> TEKS BACAAN
▶
Ikhtiar Bertahan di Musim Dingin, Muhajirin Suriah Membakar Sampah agar Keluarganya Tetap Merasa Hangat  

30 November 2023, 17:41.

Wadha al-Yousef, 36, membakar potongan ranting yang dia temukan untuk menjaga kelima anaknya tetap hangat di tenda keluarganya di kamp Kafr Yahmul di barat laut Suriah. Foto: Ali Haj Suleiman/Al Jazeera

Ikhtiar Bertahan di Musim Dingin, Muhajirin Suriah Membakar Sampah agar Keluarganya Tetap Merasa Hangat  

SURIAH (Al Jazeera) – Saat musim dingin tiba, para penghuni kamp pengungsian informal di utara Kota Idlib bersiap menghadapi suhu menusuk tulang selama beberapa bulan mendatang.  

“Saya takut air akan merembes ke dalam tenda dan anak-anak saya akan sakit,” kata Fateem al-Yousef, sambil memandang langit mendung dengan cemas.  

Fateem, 40 tahun, telah menjadi muhajirin sejak tahun-tahun awal kekerasan rezim diktator Assad yang dimulai pada tahun 2011.  

Dia meninggalkan desanya di selatan Idlib, lalu berpindah dari satu desa ke desa lainnya. Empat tahun lalu, dia, suaminya, Khaled al-Hassan, dan sembilan anak mereka akhirnya menetap di kamp Kafr Yahmul, tempat 70 keluarga muhajirin tinggal di tanah sewaan.  

Kenangan hari pertama mereka di kamp masih teringat jelas, kata Fateem, karena saat itu diiringi hujan. Dia baru saja melahirkan, dan air merembes ke dalam tenda keluarganya.  

“Situasinya sangat sulit karena kami tidak siap (menghadapi kondisi itu),” kata Fateem, “kami merasakan ada air di mana-mana, dan kami tidak memiliki penghangat untuk anak-anak kami.” 

Saat ini, para muhajirin di barat laut Suriah membakar kulit pistachio, hazelnut, zaitun, potongan kayu bakar dan arang, sampai potongan plastik, nilon dan karton agar tetap hangat karena harga solar melonjak tinggi. Namun, pilihan ini pun harus dibayar mahal karena dapat merusak kesehatan. 

Fateem mengatakan, dia dan keluarganya hampir tidak dapat memenuhi kebutuhan hidup, meskipun sebagian besar dari mereka bekerja.
◀
> CUPLIKAN DATA
▶
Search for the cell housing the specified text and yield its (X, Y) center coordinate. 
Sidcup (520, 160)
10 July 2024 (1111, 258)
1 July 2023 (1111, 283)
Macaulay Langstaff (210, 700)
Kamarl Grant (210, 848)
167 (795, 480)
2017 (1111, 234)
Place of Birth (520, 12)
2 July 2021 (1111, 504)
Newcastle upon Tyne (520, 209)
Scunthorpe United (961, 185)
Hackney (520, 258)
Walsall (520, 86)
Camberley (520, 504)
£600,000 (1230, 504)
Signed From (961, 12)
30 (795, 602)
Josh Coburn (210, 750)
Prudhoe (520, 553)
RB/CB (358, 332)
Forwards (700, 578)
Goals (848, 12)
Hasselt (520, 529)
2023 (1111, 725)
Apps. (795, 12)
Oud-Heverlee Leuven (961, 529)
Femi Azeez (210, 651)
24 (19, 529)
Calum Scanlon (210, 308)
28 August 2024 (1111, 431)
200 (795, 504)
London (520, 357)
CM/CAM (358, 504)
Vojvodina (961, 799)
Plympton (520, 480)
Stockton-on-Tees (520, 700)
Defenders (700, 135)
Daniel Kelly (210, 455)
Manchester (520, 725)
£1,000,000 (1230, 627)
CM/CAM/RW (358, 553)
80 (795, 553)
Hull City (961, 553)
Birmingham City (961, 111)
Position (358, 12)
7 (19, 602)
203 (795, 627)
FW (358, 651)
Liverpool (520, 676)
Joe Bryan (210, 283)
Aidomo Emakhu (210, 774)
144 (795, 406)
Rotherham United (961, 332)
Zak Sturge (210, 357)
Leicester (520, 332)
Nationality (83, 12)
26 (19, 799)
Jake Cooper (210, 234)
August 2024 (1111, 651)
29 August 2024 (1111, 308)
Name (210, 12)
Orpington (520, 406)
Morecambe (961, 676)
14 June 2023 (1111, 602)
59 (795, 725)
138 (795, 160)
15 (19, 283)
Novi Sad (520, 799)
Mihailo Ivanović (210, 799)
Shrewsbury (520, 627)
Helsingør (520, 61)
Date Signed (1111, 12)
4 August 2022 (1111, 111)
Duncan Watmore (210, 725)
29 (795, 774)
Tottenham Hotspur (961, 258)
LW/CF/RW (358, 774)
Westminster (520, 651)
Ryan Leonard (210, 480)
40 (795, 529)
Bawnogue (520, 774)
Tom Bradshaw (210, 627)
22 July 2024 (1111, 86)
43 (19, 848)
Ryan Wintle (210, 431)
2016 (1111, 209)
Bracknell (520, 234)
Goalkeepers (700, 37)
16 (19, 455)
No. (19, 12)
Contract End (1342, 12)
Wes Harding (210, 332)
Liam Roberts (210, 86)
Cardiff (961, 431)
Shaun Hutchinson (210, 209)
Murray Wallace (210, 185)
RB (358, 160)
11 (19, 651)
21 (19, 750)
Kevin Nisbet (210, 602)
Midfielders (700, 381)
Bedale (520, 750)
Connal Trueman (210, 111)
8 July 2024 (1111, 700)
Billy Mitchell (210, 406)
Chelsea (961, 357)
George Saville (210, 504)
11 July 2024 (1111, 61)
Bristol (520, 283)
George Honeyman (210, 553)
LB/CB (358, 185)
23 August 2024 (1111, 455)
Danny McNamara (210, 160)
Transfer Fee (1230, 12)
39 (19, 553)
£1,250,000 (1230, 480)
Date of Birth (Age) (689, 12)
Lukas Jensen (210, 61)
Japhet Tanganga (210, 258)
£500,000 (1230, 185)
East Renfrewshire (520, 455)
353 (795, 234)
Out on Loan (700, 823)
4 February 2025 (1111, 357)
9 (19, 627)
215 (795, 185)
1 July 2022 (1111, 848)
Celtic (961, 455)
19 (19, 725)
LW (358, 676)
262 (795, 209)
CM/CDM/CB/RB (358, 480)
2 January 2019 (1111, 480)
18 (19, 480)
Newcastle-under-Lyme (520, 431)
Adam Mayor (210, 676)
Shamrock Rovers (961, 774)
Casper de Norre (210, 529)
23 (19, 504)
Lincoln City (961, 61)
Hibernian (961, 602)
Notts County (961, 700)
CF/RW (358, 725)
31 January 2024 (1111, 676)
◀
▶
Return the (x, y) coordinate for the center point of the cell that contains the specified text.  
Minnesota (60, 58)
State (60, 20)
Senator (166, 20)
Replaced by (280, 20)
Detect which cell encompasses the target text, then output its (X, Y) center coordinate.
◀
> LATIHAN TERTULIS
Bisakah Anda menyalin ulang dari teks bacaan tentang muhajirin Suriah seluruh bagian mulai dari "SURIAH (Al Jazeera)" terus ke bawah sampai "pada tahun 2011.", tanpa mengubah apa pun? Baris-baris data di atas tidak ada hubungannya dengan teks bacaan.

> JAWABAN TUGAS
SURIAH (Al Jazeera) – Saat musim dingin tiba, para penghuni kamp pengungsian informal di utara Kota Idlib bersiap menghadapi suhu menusuk tulang selama beberapa bulan mendatang.  

“Saya takut air akan merembes ke dalam tenda dan anak-anak saya akan sakit,” kata Fateem al-Yousef, sambil memandang langit mendung dengan cemas.  

Fateem, 40 tahun, telah menjadi muhajirin sejak tahun-tahun awal kekerasan rezim diktator Assad yang dimulai pada tahun 2011.